The land on which the Moses Kimball house was built is part of a larger grant to early settler Samuel Appleton that was passed to his son John Appleton. The early homes of Samuel and John Appleton in this location are long gone, but this house is often referred to as the Appleton-Kimball house. (Col. John Appleton (2), the son of John, built the home at the corner of North Main Street and Central Street in 1707 and lived there for the rest of his life.)
John Appleton sold a five and 3/4 acre lot on the south side of Topsfield Road to Moses Kimball, a tailor, who built some portion of this house in 1688. In 1696 Moses gave an acre of the land with the house on it to his son Moses Kimball Jr., who died in 1749. The enlarged house stayed in the Kimball family for several generations. A portion of the property was sold to the Eastern Railroad for the line that exists today. A later Moses Kimball in this family line was an unsuccessful Boston politician and owner of the Boston Museum, which became the Museum of Fine Arts.
The following information about this property was provided by Thomas Franklin Waters in Ipswich in the Massachusetts Bay Colony:
John Appleton was the elder son of Samuel, the emigrant from Little Waldingfield, England. Samuel Appleton received a grant on Topsfield Road and had his home there. His son, Captain John, is the first of the family, whose ownership and occupancy in 1678 are established by the deeds of the Kimball lot.
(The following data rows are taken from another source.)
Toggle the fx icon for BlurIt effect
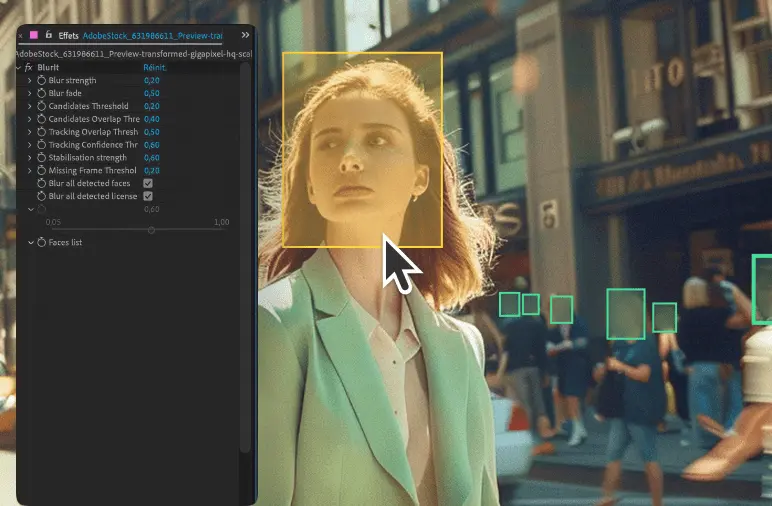(29, 67)
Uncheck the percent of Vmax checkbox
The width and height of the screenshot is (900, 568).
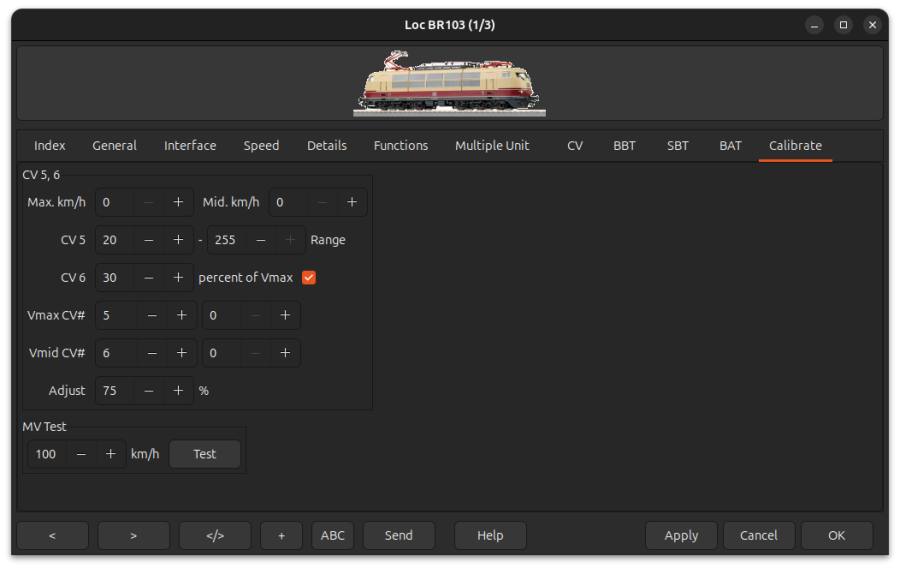309,278
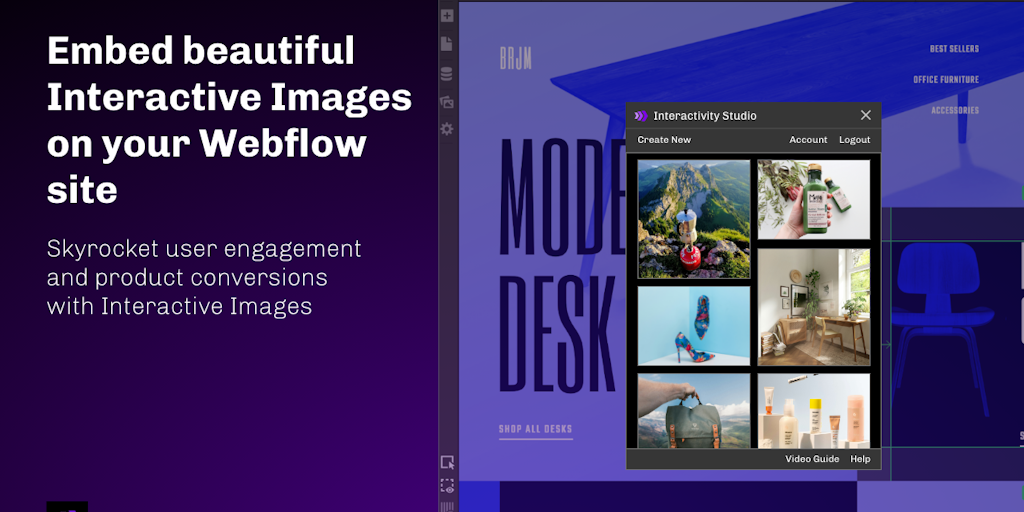Open the Assets images icon
This screenshot has width=1024, height=512.
click(x=447, y=101)
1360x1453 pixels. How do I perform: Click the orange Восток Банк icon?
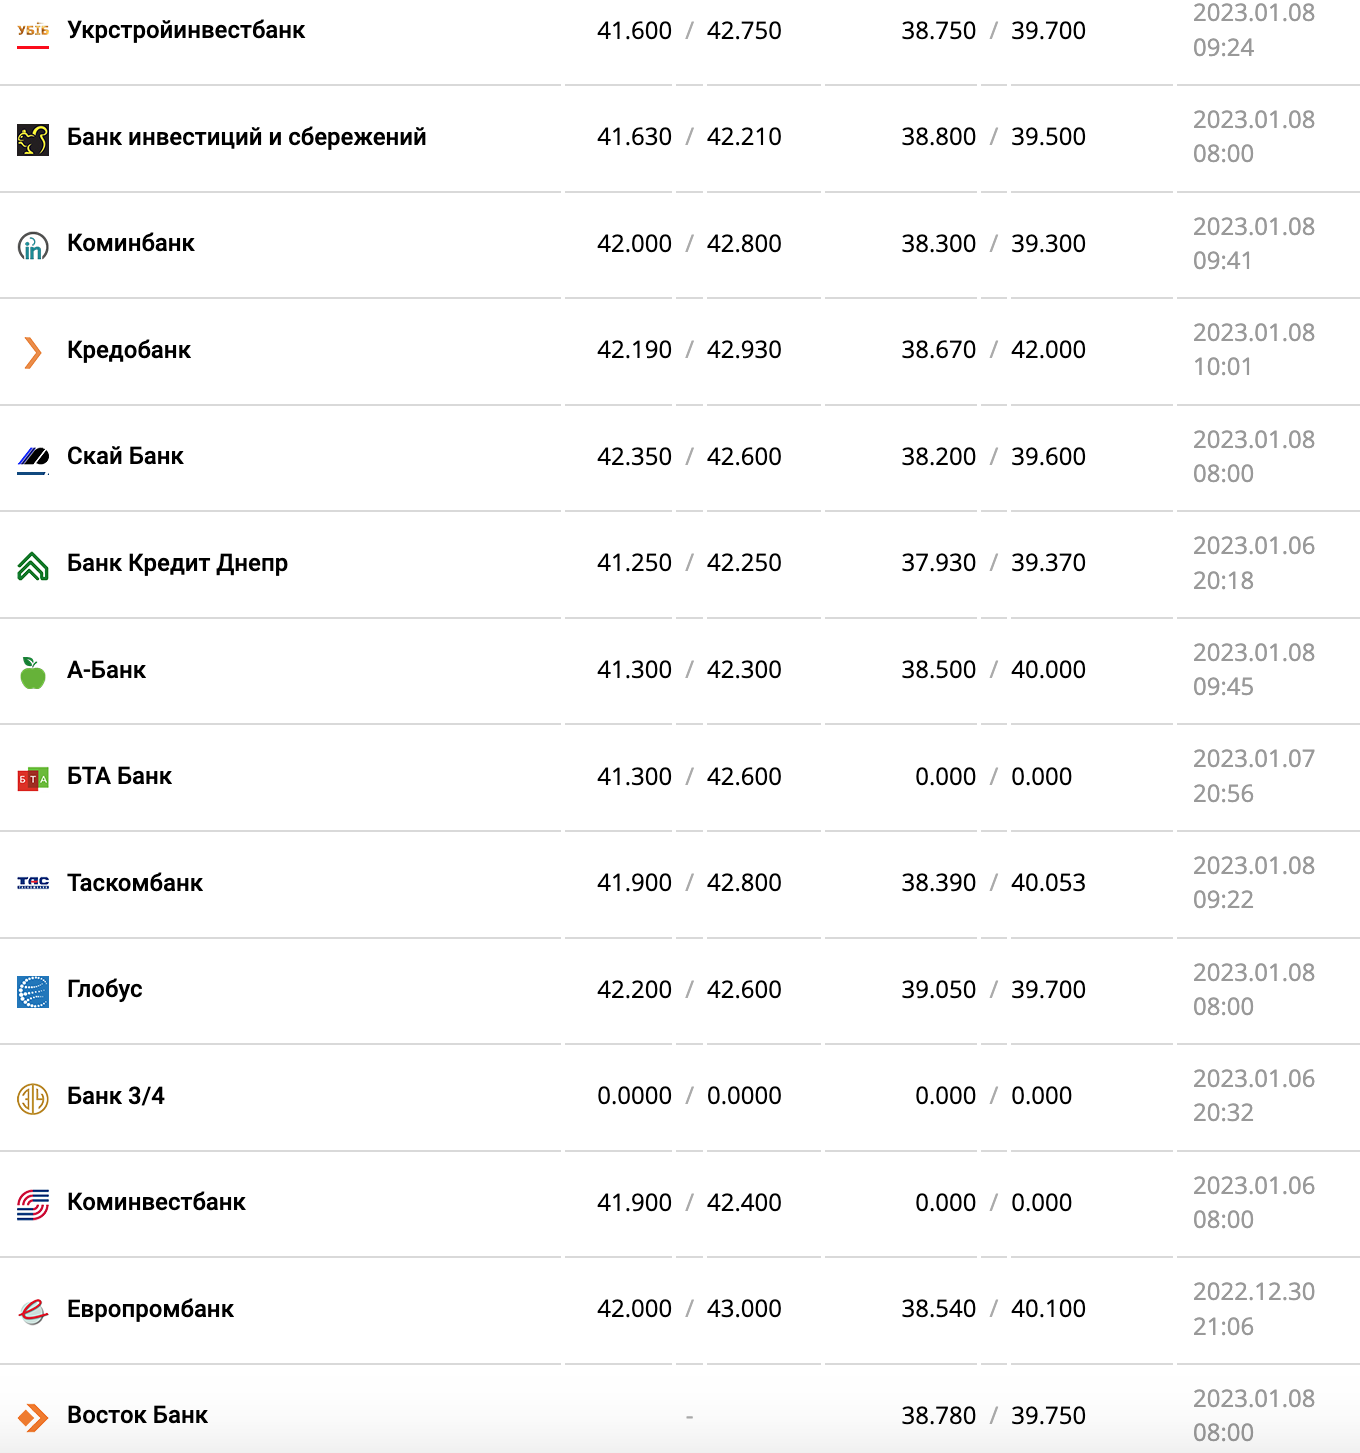tap(33, 1417)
In the division of his estate, Captain John devised to his son, John, “all that piece of land behind my mansion house, and behind my great barn, bounded by the fence adjoining to the house and barn, about six acres, together with the dwelling house my son John Appleton lately built, and a small barn near thereunto, … it being all the land I have in that side the way (except the land my mansion house stands upon and my great barn and yard and garden, which are excepted being given to John and Samuel together.”–March 13, 1688-9
John Appleton, Junior, was a conspicuous figure in the Andros Resistance. This deed recites that he had lately built a house on this property, near his father’s. The inventory of Daniel Appleton, Esq., son of Col. John, in 1762 included “the old house, with about four acres of land which was formerly the Hon. John Appleton Esq.” On this lot Lieut. John Appleton must have built his new house about 1687, and the older house of his father disappeared, and no trace of it remains in the family deeds, which were recorded. The old house of his father, alluded to in Daniel Appleton’s inventory, is in all likelihood the house built in 1687 or thereabout. This house was owned and occupied by the Treadwells before being purchased by Daniel Appleton, and in 1836, there was a bam standing close to the line. The house had then disappeared. This old mansion, it may be presumed, was the place of the famous gathering on the evening of August 22, 1687.
Moses Kimball sold to his son, Moses, Jr., a small lot, about six and one half rods, abutting on Col. Appleton’s line, May 1, 1728. A five and three-quarter acre lot of the Appleton land, on the south side of Topsfield road, was sold by John Appleton Jr. to Moses Kimball Jr., March 21, 1737. Here Kimball made his home and the property descending from father to son. The old mansion was removed a few rods when the present Kimball house was built, but is sound and strong today.
This property may have later been owned by machinist James Peatfield, who along with his brother Sanford manufactured woolen garments in a brick mill they built on Washington Street near the railroad tracks in 1842. In 1846 he bought 7 acres bounded by Topsfield Road and the Ipswich River, and planted a nursery. He sold some of that plot for home lots but continued to operate a nursery until 1885. He was a mathematical genius and even in old age was said to be able to remember every incident of his life.
A bit closer to downtown in the Ipswich Mills neighborhood are two streets named Kimball and Peatfield, in honor of these residents.